四 昭和五十二年度より発足した「倒産対策緊急融資制度」は、再三の実施延長により本年九月までとされているが、現下の情勢にかんがみ、さらに延長することはもちろん、恒久制度化をはかるべきであると考えるがどうか。またその運用にあたつては、融資の期間、金利、貸付ワクの拡大等が要望されているが、これについてどう対処するのか。

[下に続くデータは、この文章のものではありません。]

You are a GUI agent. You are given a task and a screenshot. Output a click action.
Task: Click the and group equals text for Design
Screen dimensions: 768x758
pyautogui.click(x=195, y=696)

五 国民金融公庫の業務の円滑化を図るうえで、労働条件の改善は不可欠の問題であり、この件については昨年の通常国会でも多くの質問がなされ、大蔵省、公庫当局もその改善を約束してきたところである。ところが増員問題でも今年度の純増はわずか六十四名で一・四%増にとどまつており、業務の増大にとうてい対応したものとはいいがたく、労働条件の改善も一向にすすんでいないのが現状である。今後の増員、持ち帰り業務の廃止、健康問題の改善につき、一体いかなる措置をこうじてきたのか。また今後こうずるつもりであるのか。具体的に示されたい。

  右質問する。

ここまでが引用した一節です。